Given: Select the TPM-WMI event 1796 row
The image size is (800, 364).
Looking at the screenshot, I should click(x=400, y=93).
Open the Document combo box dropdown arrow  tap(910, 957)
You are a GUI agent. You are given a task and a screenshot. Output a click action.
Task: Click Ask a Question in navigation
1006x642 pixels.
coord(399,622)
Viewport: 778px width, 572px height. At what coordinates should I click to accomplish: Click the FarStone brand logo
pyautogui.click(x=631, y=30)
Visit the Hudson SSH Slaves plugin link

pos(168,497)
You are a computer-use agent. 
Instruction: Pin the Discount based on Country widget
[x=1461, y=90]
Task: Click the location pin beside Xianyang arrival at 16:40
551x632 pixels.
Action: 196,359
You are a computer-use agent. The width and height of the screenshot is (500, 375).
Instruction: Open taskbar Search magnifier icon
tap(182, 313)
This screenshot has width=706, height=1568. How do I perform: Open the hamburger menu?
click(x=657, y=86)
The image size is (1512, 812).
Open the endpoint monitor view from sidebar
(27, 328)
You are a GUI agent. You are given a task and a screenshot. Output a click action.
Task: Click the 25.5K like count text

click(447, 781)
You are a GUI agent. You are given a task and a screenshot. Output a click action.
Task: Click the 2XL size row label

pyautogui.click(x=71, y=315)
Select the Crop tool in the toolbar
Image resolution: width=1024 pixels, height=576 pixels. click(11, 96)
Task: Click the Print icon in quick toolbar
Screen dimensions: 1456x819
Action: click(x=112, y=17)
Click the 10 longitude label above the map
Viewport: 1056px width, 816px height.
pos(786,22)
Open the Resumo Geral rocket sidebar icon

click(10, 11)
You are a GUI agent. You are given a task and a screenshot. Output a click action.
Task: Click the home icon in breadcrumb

Problem details → Could you reproduce all of the records above word for word, line by line?

Completed exercise →
Given: Select the TPM-WMI event 1796 row
The image size is (800, 364).
Looking at the screenshot, I should click(x=400, y=93).
Open the Document combo box dropdown arrow  tap(910, 957)
You are a GUI agent. You are given a task and a screenshot. Output a click action.
Task: Click Ask a Question in navigation
1006x642 pixels.
coord(399,622)
Viewport: 778px width, 572px height. At what coordinates should I click to accomplish: Click the FarStone brand logo
pyautogui.click(x=631, y=30)
Visit the Hudson SSH Slaves plugin link

pos(168,497)
You are a computer-use agent. 
Instruction: Pin the Discount based on Country widget
[x=1461, y=90]
Task: Click the location pin beside Xianyang arrival at 16:40
551x632 pixels.
Action: 196,359
You are a computer-use agent. The width and height of the screenshot is (500, 375).
Instruction: Open taskbar Search magnifier icon
tap(182, 313)
This screenshot has width=706, height=1568. How do I perform: Open the hamburger menu?
click(x=657, y=86)
The image size is (1512, 812).
Open the endpoint monitor view from sidebar
(27, 328)
You are a GUI agent. You are given a task and a screenshot. Output a click action.
Task: Click the 25.5K like count text

click(447, 781)
You are a GUI agent. You are given a task and a screenshot. Output a click action.
Task: Click the 2XL size row label

pyautogui.click(x=71, y=315)
Select the Crop tool in the toolbar
Image resolution: width=1024 pixels, height=576 pixels. click(11, 96)
Task: Click the Print icon in quick toolbar
Screen dimensions: 1456x819
Action: click(x=112, y=17)
Click the 10 longitude label above the map
Viewport: 1056px width, 816px height.
pos(786,22)
Open the Resumo Geral rocket sidebar icon

click(10, 11)
You are a GUI agent. You are given a task and a screenshot. Output a click action.
Task: Click the home icon in breadcrumb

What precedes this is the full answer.